_Dataset records:_
====================

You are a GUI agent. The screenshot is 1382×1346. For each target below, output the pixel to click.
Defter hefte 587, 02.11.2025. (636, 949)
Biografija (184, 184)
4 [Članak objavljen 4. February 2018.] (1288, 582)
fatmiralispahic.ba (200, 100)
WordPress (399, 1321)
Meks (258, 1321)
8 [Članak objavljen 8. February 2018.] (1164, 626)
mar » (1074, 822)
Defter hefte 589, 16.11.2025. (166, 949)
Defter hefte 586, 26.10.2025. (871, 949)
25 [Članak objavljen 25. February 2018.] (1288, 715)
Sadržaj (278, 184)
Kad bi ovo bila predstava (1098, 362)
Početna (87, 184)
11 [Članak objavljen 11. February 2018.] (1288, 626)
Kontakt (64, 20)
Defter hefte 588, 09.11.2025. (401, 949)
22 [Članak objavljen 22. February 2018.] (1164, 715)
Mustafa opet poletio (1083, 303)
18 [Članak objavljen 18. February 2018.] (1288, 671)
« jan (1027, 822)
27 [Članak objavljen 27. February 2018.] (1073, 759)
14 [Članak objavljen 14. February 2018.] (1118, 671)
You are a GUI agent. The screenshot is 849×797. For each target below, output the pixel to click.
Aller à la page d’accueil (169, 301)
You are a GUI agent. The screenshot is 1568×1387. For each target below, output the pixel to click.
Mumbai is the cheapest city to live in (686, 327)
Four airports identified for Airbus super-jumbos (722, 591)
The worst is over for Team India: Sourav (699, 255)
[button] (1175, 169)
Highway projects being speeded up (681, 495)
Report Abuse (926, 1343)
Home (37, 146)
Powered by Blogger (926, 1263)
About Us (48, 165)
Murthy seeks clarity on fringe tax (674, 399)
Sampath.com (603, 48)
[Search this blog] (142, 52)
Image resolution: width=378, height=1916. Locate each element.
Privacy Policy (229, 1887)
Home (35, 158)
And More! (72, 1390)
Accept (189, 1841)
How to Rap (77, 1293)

====================

_What you are asked to do:_
Pull out every line in the records above that contains the word "click". Case counts, so match only lines where it appears in that exact case.

_Finished answer:_
You are a GUI agent. The screenshot is 1382×1346. For each target below, output the pixel to click.
You are a GUI agent. The screenshot is 849×797. For each target below, output the pixel to click.
You are a GUI agent. The screenshot is 1568×1387. For each target below, output the pixel to click.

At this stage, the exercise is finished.